Passage provided
◇ ◇ ◇

Developing a 2020 economic agenda for India needs precision about the foundation in which economic policy choices have to be made. There is an outright consensus worldwide that competitive market economy and democracy would provide that framework. Democracy is an accepted system of government globally which is spreading worldwide.
Moreover, devolved democracies across the globe are better at managing conflicts and contradictions that arise out of a heterogeneous society and provide effective feedback to enable a corrective government action. It motivates people to question the authorities and make them accountable.
The comparative economic results in East and West Germany, North and South Korea, China before reform and China now show that a competitive market system steered by incentives is greater to a state-controlled system. Transparent democracy is always a better system of governance than a closed dictatorship.

◇ ◇ ◇

Available data
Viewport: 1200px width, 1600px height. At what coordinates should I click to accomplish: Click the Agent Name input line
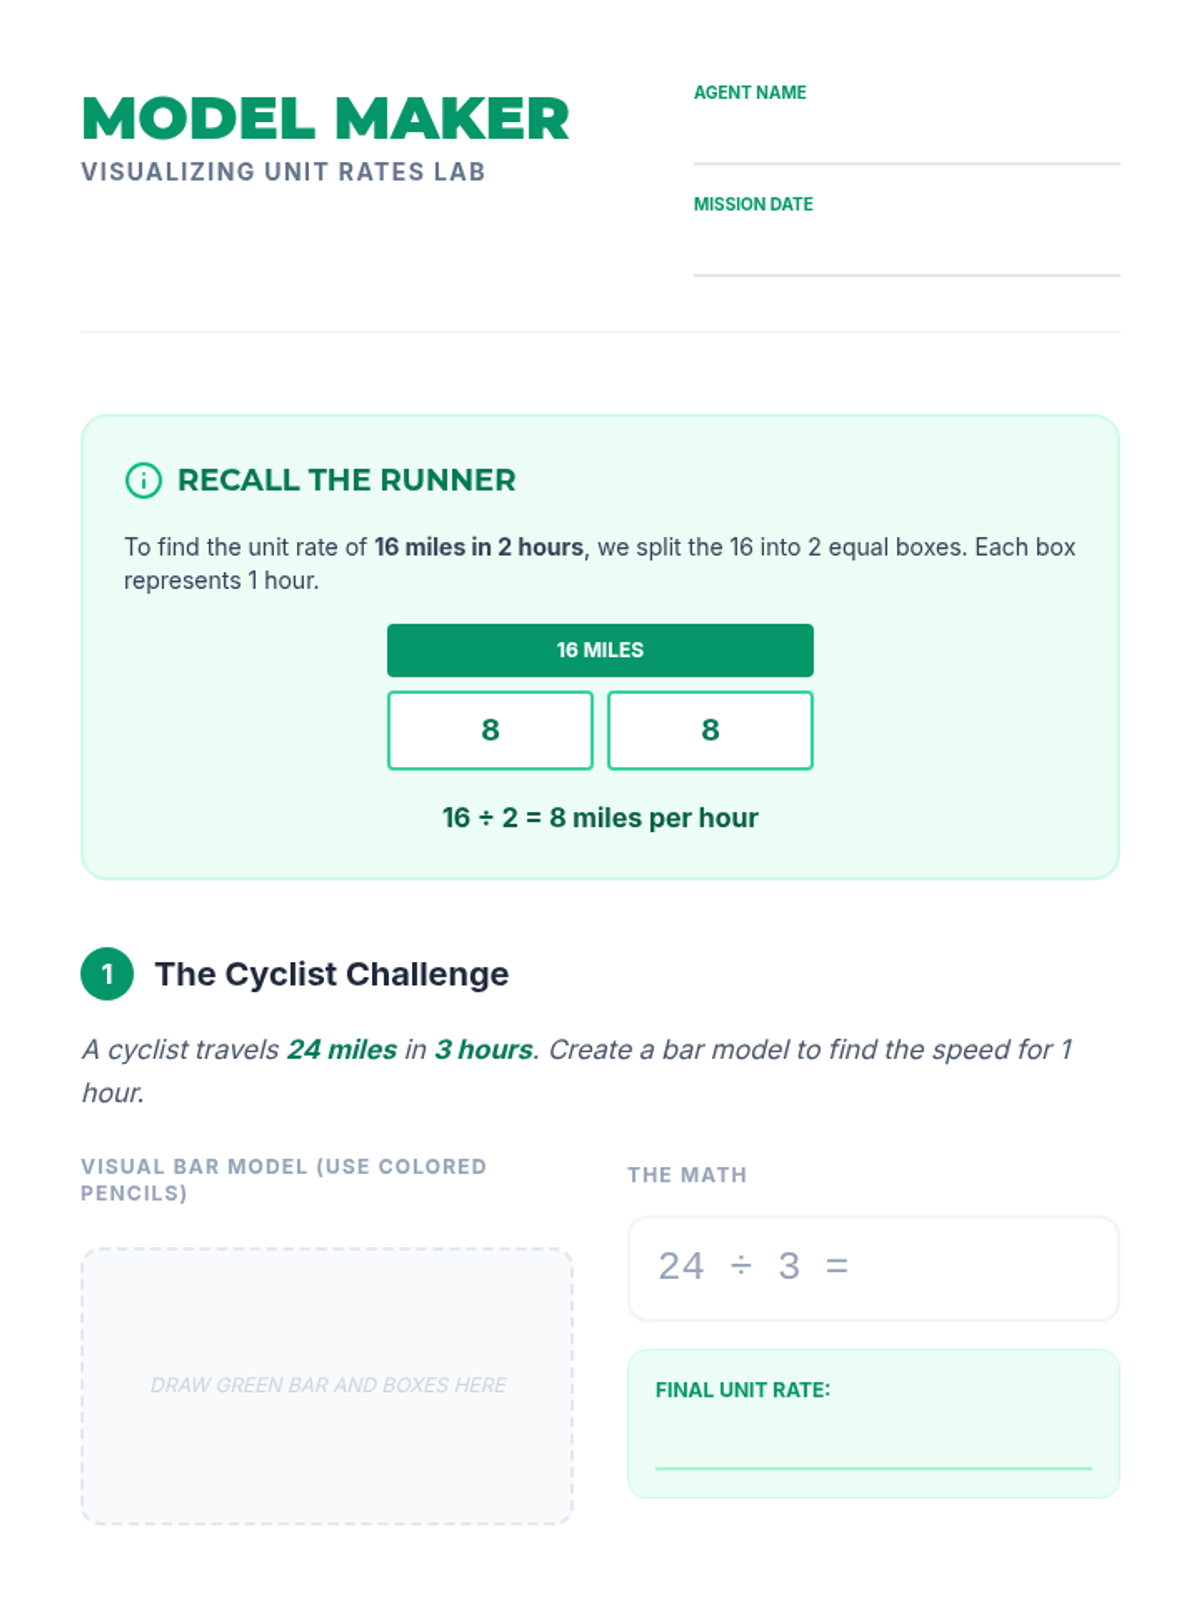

◇ ◇ ◇

What you need to do
a – For each statement, say whether it agrees with the passage on India's 2020 economic agenda, and give yes or no with the deciding words from the passage quoted exactly: (i) democracy is spreading worldwide; (ii) devolved democracies are worse at managing conflicts that arise in a heterogeneous society; (iii) East and West Germany are among the comparisons the passage draws on.
b – Repeat everything in the passage on India's 2020 economic agenda from "Moreover, devolved democracies" down to "make them accountable.".
c – Pick up the passage on India's 2020 economic agenda at the point where it stops, and keep writing it.
The listing that comes after the passage on India's 2020 economic agenda plays no part in this work.

Responses per task
a –
(i) Yes: "Democracy is an accepted system of government globally which is spreading worldwide."
(ii) No: "devolved democracies across the globe are better at managing conflicts and contradictions that arise out of a heterogeneous society"
(iii) Yes: "The comparative economic results in East and West Germany, North and South Korea, China before reform and China now"

b –
Moreover, devolved democracies across the globe are better at managing conflicts and contradictions that arise out of a heterogeneous society and provide effective feedback to enable a corrective government action. It motivates people to question the authorities and make them accountable.

c –
In 1991, when the USSR was disintegrated into 16 countries, the comparative economic development theory has shifted its focus from a study of alternative systems to alternative governance models of the market system, globalisation and democracy. That is from the change of dictatorship vs. democracy and state ownership vs. competitive market to freedom and choice. With regulation between the public, private sector and profit-driven and competitive efficient market. Democratic institutions should allocate resources with transparent and good governance.
If India enforces government norms properly, the country can grow at 12 per cent a year by efficiently using the current 36 per cent rate of investment. However, it should reduce the current incremental capital-output ratio from 4.0 to 3.0. This will take India to the league of the top three nations in the world – US, China and India, by 2020. It will help overtake China in the next two decades. This should be the ultimate goal of governance.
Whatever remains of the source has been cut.